Rede der Vorsitzenden der Arche Kammermusik anlässlich der
Stifterratversammlung der Musikbad Pyrmont Kulturstiftung am
13.4.2023
Dank an Titus! Dank an die Sponsoren, auch an die mit
weniger als 2000,- Euro, wir denken an 2003 und die Teuerungsrate nach der
Einführung des Euro, da war jede Spende viel Geld.
Musikbad
Die arche wurde 1952 gegründet, von Hans Seutemann und
anderen bildenden Künstlern, aber auch vom Pianisten Manfred Heutling. Und von Christian
Zetzsche. Christian Zetzsche, damals stellvertretender Bürgermeister, spielte selbst
Geige und wollte nach dem Krieg dafür Sorge tragen, dass Künstler, Musiker
wieder in Bad Pyrmont auftreten. Im Konzerthaus. Einem der wenigen großen
Konzert-Häuser in Niedersachsen, das nicht im Krieg zerstört wurde, weil
Pyrmont als Lazarettstadt nicht bombardiert werden durfte.

■ **Einträge aus einem Datensatz**:
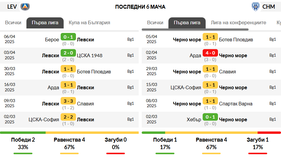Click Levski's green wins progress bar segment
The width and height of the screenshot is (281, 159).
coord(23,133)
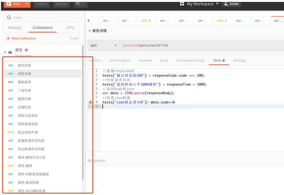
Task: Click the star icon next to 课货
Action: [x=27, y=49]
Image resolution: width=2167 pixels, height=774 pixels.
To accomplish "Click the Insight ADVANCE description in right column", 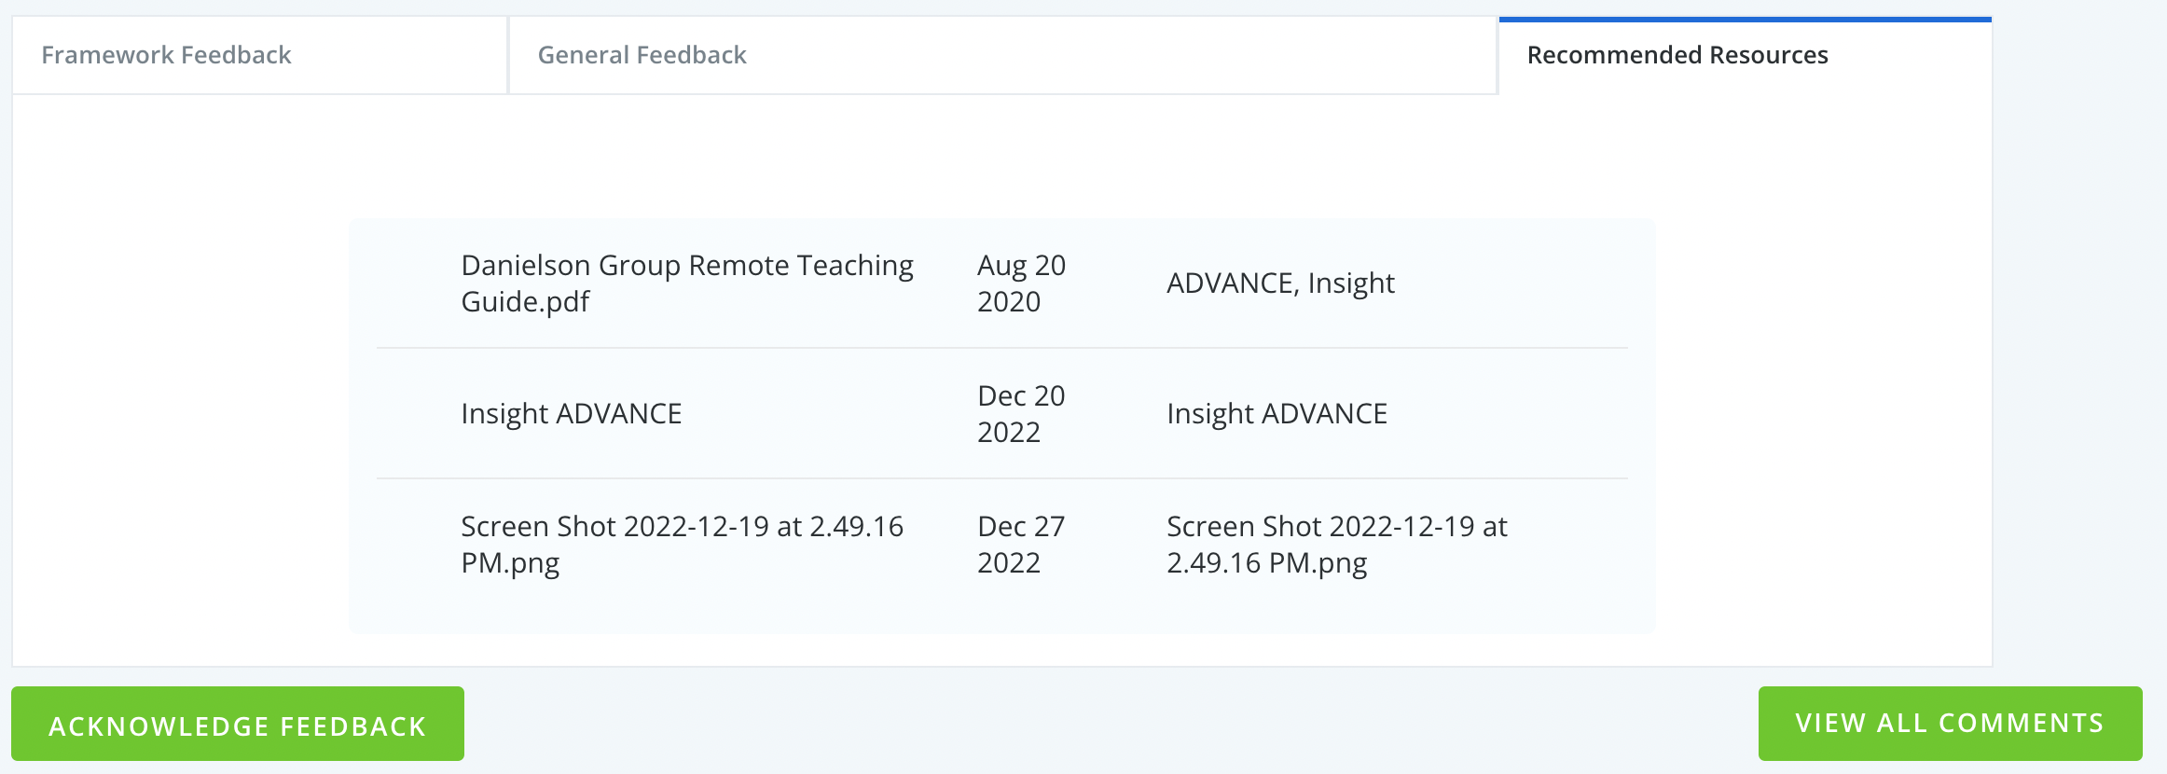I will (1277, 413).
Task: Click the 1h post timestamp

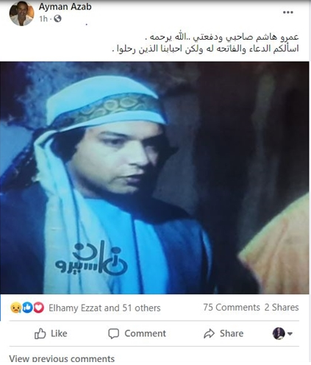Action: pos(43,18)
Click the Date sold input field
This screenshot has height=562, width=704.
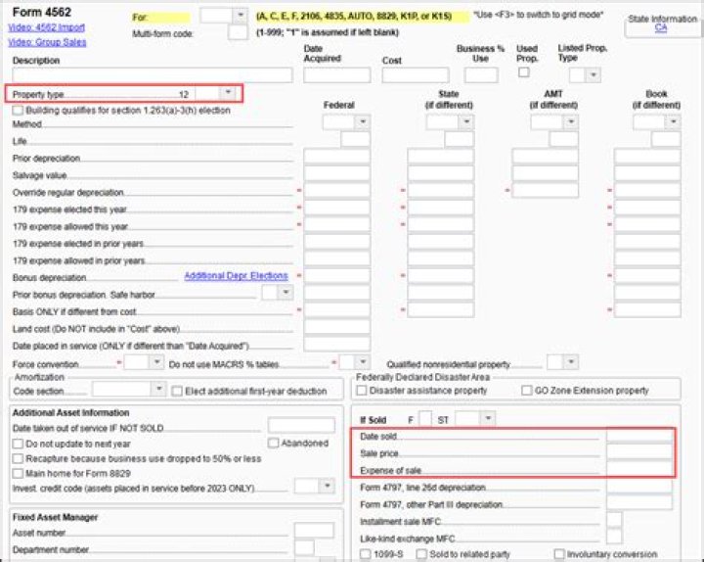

--

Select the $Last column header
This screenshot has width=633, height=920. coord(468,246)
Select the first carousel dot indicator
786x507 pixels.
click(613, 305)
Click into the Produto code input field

■ **Übungsaufgabe A**:
Stimmen die folgenden Aussagen mit der Rede über die Arche Kammermusik überein? Antworte jeweils mit Ja oder Nein und zitiere die entscheidenden Worte der Rede wörtlich. (i) Die arche wurde 1952 gegründet. (ii) Christian Zetzsche spielte Klavier. (iii) Das Konzerthaus in Bad Pyrmont wurde im Krieg zerstört.
■ **Übungsaufgabe B**:
Setze die Rede über die Arche Kammermusik nach ihrem letzten Satz fort.

■ **Schriftliche Antwort A**:
(i) Ja: „Die arche wurde 1952 gegründet“
(ii) Nein: „spielte selbst Geige“
(iii) Nein: „das nicht im Krieg zerstört wurde“

■ **Schriftliche Antwort B**:
Arche als Heimat für heimatlose Künstler, als Ort der
Sicherheit, zum Auftreten vor Publikum.
Christian Zetzsche war mein Großonkel. Das Heutling Quartett
waren seine besten Freunde. Sein Schwiegersohn wurde Prof Hans-Ludwig Feldgen.
Feldgen hatte Christa Zetzsche beim Musik-Studium in Detmold kennengelernt und
war mit ihr nach Berlin gegangen. Prof Hans-Ludwig Feldgen war in seinem
Berufsleben Chef-Tonmeister, Orchester-Redakteur und Leiter der Hauptabteilung
Musik beim Sender Freies Berlin. Er arbeitete zusammen mit Herbert von Karajan,
den Berliner Philharmonikern und vielen anderen. Er schuf den Studiengang des
Tonmeisters in Berlin. Feldgen war „eine der führenden Rundfunkpersönlichkeiten
seiner Zeit.“ Nachzulesen auf der Seite der Universität der Künste Berlin
Sein Beruf hatte immer auch Auswirkungen auf das Haus im
Vogelreichsweg und damit die Musik in Bad Pyrmont.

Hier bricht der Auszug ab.